PROBLEMS:
#1 Transcribe the part of the Bio::SFF thread starting with "Yeah, that's what" and going on through "search or something).".
#2 Using the Bio::SFF thread, decide whether each statement below is true, answering yes or no and quoting the words from the thread that decide it.
(a) The replying writer got the information about the index from the BioPython code.
(b) The index support is implemented in Bio::SFF version 0.003.
(c) The writer combined sequential and random-access reading into a single reader.
#3 Write the next part of the Bio::SFF thread, picking up after its final sentence.

[Bioperl-l] Announcing Bio::SFF

Mon Dec 19 14:19:14 UTC 2011

On Wed, Dec 14, 2011 at 5:44 PM, Peter Cock <p.j.a.cock at googlemail.com>wrote:

> There are two widely used indexes, both from Roche (one with and
> one without an XML manifest, magic bytes .mft and .srt). They are
> both just a simple table of the reads names and offsets, sorted
> alphabetically.

Yeah, that's what I got from the BioPython code. I didn't know it was
sorted though (it doesn't make much sense either, unless they wanted to do
a binary search or something).

This works pretty well for rapid lookup for SFF files
> (because the read count is not so high), and is pretty easy.
>

It's implemented in Bio::SFF 0.003. I did restructure my code into two
readers though, since doing sequential and random-access in the class
didn't make much sense code-wise.

PROVIDED DATA:

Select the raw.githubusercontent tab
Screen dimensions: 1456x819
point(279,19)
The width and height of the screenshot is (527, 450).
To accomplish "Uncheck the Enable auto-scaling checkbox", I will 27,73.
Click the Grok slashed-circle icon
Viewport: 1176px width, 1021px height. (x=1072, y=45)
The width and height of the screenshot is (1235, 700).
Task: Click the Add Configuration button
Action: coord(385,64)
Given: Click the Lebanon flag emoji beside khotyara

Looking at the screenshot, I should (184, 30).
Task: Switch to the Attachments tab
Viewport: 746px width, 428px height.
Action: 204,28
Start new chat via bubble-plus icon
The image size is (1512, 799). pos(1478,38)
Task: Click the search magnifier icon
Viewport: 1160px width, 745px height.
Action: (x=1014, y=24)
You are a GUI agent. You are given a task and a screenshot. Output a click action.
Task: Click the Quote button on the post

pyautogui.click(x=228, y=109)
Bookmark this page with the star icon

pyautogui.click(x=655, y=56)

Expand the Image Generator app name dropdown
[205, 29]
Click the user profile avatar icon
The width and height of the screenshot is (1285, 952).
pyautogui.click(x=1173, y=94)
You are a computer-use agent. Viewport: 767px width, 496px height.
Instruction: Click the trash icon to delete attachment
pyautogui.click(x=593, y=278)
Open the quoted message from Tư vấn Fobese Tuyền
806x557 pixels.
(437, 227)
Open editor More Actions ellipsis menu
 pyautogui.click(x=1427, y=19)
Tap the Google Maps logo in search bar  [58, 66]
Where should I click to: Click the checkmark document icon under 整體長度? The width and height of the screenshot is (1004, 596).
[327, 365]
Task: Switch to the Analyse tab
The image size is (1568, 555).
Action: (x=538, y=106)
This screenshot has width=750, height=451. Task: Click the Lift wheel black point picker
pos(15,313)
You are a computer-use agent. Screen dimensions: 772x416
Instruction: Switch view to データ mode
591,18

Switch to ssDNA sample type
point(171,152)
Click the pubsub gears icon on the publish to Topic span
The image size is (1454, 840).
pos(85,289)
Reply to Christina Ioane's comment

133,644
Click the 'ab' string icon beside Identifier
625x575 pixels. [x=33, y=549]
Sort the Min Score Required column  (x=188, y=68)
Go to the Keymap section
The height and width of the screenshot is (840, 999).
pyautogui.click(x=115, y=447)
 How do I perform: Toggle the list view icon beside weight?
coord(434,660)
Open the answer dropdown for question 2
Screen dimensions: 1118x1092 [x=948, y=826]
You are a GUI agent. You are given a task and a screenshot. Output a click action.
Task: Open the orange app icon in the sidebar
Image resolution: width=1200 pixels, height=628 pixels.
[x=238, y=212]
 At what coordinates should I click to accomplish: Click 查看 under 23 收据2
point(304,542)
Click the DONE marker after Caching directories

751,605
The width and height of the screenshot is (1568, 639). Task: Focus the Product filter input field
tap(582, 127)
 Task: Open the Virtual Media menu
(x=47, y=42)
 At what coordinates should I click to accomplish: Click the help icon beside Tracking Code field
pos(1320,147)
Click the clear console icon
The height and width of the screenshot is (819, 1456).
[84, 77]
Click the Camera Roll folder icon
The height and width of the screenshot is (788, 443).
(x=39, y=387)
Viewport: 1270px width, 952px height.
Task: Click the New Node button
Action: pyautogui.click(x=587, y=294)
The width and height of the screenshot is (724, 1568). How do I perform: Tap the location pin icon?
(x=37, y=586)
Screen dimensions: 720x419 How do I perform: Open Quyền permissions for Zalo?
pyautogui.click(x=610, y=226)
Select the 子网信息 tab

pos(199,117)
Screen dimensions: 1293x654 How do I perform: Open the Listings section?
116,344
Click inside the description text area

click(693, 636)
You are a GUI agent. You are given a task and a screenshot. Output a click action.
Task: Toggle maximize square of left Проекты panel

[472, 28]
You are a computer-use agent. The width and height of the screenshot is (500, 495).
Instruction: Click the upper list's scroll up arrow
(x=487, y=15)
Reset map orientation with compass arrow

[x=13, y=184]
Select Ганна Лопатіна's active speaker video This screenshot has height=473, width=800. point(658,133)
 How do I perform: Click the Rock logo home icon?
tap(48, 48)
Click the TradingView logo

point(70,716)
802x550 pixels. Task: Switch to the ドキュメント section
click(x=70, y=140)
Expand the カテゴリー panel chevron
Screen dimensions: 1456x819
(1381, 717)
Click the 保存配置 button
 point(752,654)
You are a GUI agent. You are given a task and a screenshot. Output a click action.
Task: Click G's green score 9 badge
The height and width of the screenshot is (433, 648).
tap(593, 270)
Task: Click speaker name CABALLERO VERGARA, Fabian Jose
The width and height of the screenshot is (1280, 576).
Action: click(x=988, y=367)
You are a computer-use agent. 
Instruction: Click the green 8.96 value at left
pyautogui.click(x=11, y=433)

RESPONSES BY TASK:
#1
Yeah, that's what I got from the BioPython code. I didn't know it was
sorted though (it doesn't make much sense either, unless they wanted to do
a binary search or something).

#2
(a) Yes: "Yeah, that's what I got from the BioPython code."
(b) Yes: "It's implemented in Bio::SFF 0.003."
(c) No: "I did restructure my code into two readers though"

#3
I don't think anyone used the hash table style indexes (.hsh), which
> I assume was a proof of principle or trial in the early days of SFF.
>

I see, too bad.

> One thing to check is what Ion Torrent's SFF files use. I would
> guess they've followed Roche, but I don't know. After all, the
> index structure is not defined in the SFF specification - it was
> left extensible on purpose.
>

Yeah, we should check that too.

Yes, please do.
>

It's added to 0.003. The lack of tests was bothering me, but the SFFs I had
at hand were not suitable.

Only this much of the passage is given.